__Short problem__. Reproduce word for word the material from the line containing "Viewport: 949px width, 949px height. How do I perform: Pick" through the line containing "Maricopa town label", both included, and leave out the pictures.

__Dataset entries__.
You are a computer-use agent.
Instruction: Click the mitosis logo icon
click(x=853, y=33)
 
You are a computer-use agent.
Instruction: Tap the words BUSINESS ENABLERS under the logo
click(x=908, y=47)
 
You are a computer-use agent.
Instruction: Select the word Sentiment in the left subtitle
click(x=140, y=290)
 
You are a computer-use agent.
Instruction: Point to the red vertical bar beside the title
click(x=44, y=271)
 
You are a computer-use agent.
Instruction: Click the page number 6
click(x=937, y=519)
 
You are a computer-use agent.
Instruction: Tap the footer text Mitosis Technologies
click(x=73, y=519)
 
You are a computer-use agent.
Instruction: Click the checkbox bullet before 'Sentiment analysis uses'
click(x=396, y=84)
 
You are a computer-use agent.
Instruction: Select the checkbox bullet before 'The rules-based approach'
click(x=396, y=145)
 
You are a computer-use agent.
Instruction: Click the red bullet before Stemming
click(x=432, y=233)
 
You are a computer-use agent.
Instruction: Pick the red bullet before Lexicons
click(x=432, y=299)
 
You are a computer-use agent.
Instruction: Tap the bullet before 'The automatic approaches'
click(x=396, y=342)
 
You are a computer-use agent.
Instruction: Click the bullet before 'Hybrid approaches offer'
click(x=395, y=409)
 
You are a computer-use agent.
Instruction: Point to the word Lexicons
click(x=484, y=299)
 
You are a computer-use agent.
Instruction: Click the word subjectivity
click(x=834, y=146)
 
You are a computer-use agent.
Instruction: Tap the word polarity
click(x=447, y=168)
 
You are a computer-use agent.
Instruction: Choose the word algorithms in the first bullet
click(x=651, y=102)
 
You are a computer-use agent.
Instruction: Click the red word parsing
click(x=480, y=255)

---

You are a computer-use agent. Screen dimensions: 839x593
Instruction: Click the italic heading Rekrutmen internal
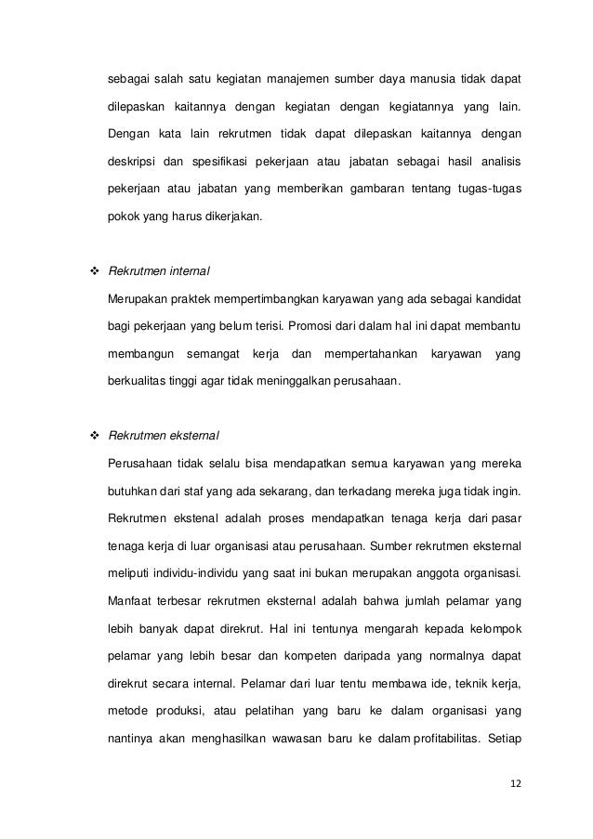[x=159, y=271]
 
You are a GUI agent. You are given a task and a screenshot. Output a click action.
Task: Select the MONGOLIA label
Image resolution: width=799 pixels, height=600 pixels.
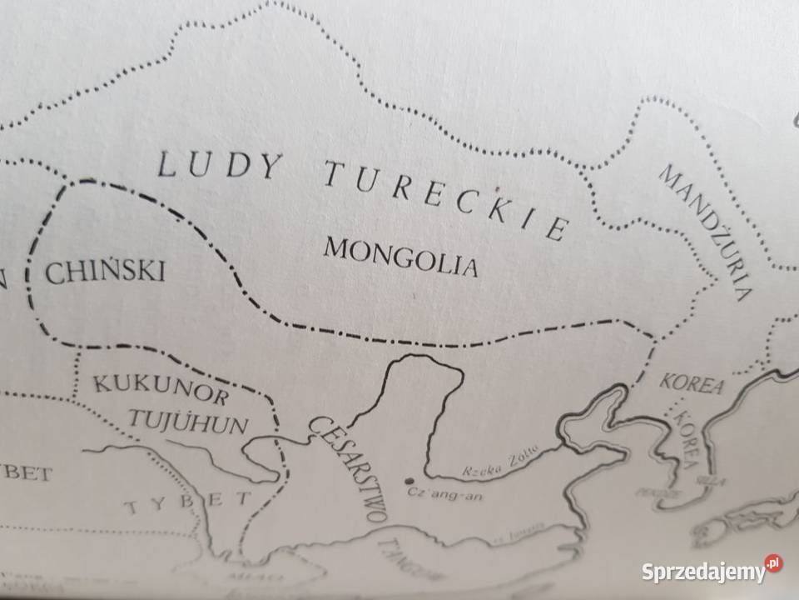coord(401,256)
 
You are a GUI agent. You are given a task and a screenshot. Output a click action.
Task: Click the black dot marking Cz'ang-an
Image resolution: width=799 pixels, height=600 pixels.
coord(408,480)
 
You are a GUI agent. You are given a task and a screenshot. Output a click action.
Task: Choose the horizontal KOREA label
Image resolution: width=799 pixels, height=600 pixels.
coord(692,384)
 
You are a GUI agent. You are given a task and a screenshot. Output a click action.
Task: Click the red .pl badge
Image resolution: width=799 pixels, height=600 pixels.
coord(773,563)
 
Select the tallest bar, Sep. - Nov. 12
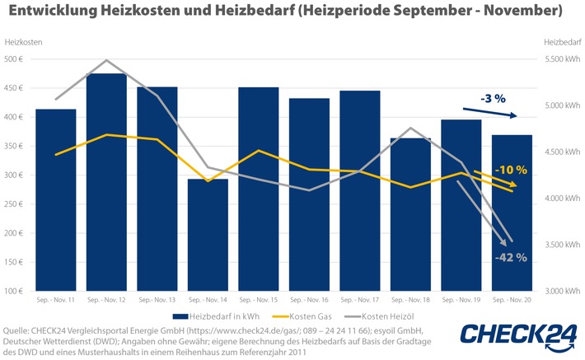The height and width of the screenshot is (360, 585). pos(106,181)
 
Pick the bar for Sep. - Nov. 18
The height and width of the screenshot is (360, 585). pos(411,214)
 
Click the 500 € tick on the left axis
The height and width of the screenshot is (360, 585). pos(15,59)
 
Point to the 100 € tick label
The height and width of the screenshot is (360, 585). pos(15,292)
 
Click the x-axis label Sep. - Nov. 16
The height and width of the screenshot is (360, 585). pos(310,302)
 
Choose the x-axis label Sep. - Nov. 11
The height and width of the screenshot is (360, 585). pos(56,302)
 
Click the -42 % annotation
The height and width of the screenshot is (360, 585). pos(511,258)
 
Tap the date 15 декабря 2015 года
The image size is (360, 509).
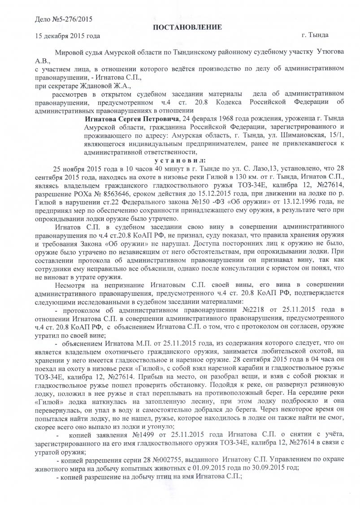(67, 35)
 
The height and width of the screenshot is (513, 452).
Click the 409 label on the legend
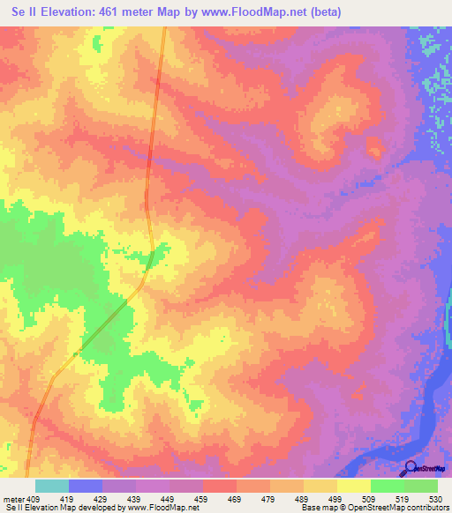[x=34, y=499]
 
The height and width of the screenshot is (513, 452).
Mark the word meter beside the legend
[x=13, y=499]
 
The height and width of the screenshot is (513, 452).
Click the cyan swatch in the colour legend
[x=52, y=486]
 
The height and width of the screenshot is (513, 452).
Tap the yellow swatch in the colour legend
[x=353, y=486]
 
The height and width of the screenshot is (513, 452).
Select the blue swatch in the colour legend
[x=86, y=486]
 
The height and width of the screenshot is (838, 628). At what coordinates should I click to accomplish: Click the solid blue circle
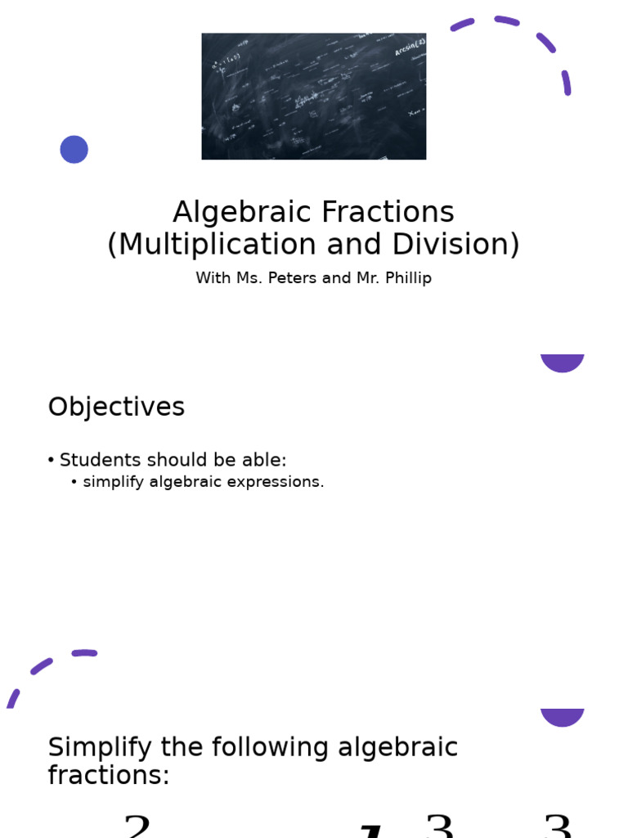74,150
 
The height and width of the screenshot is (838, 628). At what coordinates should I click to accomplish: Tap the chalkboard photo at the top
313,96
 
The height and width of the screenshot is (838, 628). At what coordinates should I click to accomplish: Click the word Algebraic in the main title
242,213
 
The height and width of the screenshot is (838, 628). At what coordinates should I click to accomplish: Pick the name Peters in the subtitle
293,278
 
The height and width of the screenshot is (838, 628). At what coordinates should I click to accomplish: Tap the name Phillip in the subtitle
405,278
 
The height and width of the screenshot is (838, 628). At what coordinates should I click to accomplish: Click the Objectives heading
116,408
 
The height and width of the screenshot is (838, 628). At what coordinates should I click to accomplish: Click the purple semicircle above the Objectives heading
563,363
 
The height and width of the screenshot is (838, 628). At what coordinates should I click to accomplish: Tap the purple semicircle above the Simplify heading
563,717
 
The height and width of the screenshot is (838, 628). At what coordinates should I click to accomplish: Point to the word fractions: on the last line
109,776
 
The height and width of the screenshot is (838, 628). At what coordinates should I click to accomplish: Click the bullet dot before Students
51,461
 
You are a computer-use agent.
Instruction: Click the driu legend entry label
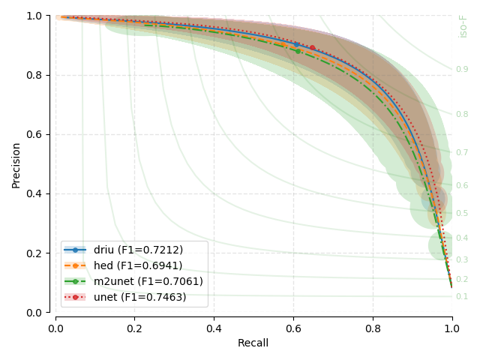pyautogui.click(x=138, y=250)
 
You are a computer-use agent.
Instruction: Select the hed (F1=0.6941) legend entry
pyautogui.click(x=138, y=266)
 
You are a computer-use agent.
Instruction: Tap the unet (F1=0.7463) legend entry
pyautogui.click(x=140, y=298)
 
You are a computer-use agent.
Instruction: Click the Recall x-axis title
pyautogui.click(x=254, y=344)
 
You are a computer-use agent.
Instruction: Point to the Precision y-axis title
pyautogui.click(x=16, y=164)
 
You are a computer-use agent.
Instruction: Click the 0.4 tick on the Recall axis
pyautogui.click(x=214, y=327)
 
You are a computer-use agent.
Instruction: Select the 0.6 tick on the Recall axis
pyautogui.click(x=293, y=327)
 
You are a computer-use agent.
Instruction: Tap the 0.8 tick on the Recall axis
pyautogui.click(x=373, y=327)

--

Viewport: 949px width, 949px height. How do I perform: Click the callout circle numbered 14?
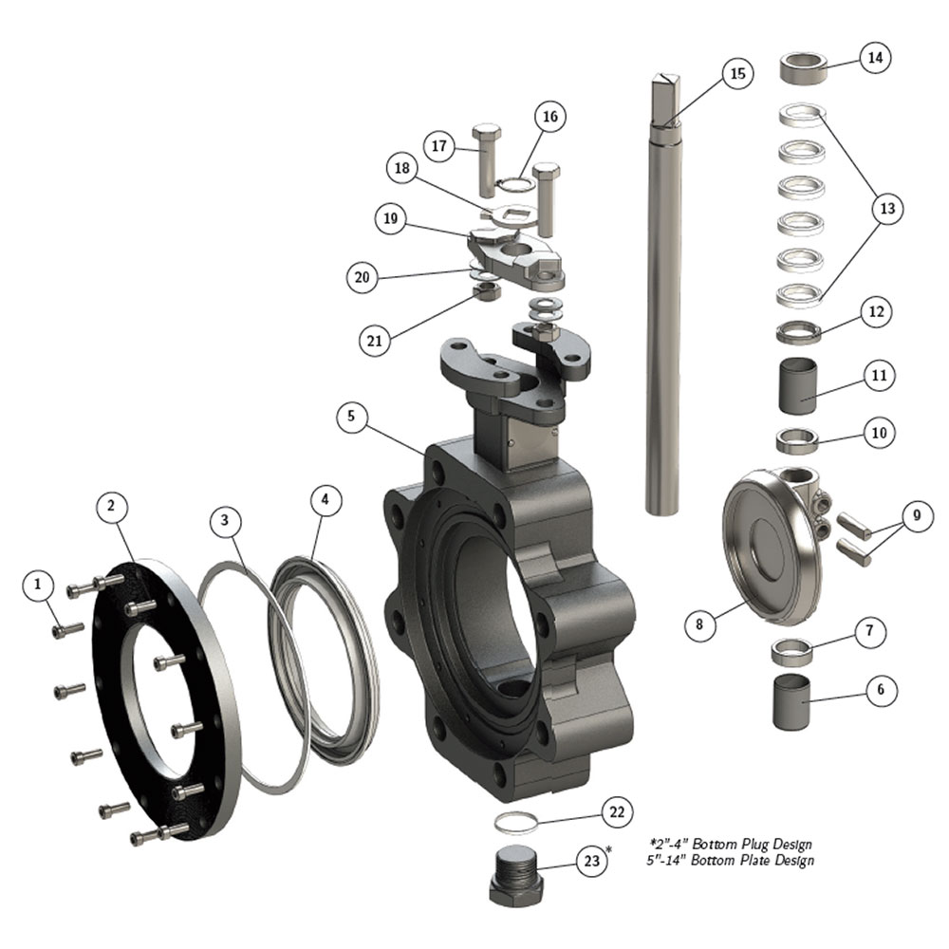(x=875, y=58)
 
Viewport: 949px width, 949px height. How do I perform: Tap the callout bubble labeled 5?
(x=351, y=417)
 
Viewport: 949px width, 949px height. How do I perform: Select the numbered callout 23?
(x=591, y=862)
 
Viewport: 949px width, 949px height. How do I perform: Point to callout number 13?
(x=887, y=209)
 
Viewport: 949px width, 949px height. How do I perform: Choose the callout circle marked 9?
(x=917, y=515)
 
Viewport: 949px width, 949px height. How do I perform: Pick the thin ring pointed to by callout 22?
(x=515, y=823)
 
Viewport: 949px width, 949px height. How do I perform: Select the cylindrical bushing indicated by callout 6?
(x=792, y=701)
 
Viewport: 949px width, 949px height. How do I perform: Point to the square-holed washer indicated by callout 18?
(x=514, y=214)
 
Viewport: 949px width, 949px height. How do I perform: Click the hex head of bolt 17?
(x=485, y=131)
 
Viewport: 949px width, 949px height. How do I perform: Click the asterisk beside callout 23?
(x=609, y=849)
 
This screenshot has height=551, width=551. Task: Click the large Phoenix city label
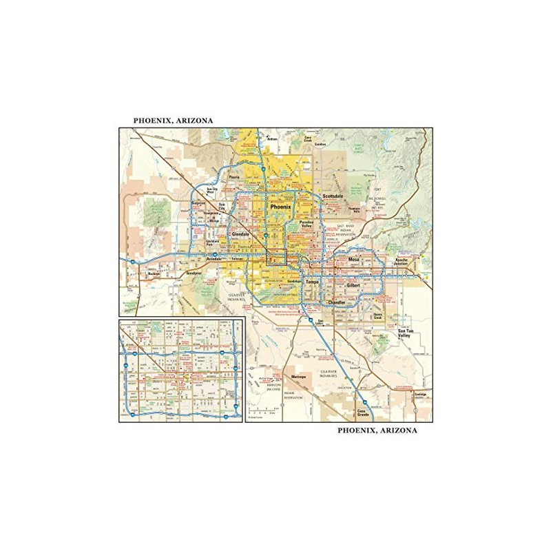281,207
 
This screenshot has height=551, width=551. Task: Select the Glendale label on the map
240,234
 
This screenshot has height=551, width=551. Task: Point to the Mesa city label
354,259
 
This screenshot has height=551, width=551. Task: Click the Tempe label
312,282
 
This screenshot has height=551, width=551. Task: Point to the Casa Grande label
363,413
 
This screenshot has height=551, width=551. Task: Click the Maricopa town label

__Finished exercise__.
Viewport: 949px width, 949px height. How do I perform: Pick the thin ring pointed to by callout 22?
(x=515, y=823)
 
Viewport: 949px width, 949px height. How do I perform: Select the cylindrical bushing indicated by callout 6?
(x=792, y=701)
 
Viewport: 949px width, 949px height. How do I perform: Point to the square-holed washer indicated by callout 18?
(x=514, y=214)
 
Viewport: 949px width, 949px height. How do I perform: Click the hex head of bolt 17?
(x=485, y=131)
 
Viewport: 949px width, 949px height. How do I perform: Click the asterisk beside callout 23?
(x=609, y=849)
 
This screenshot has height=551, width=551. Task: Click the large Phoenix city label
281,207
 
This screenshot has height=551, width=551. Task: Select the Glendale label on the map
240,234
 
This screenshot has height=551, width=551. Task: Point to the Mesa city label
354,259
 
This screenshot has height=551, width=551. Task: Click the Tempe label
312,282
 
This screenshot has height=551, width=551. Task: Point to the Casa Grande label
363,413
 
This screenshot has height=551, width=551. Task: Click the Maricopa town label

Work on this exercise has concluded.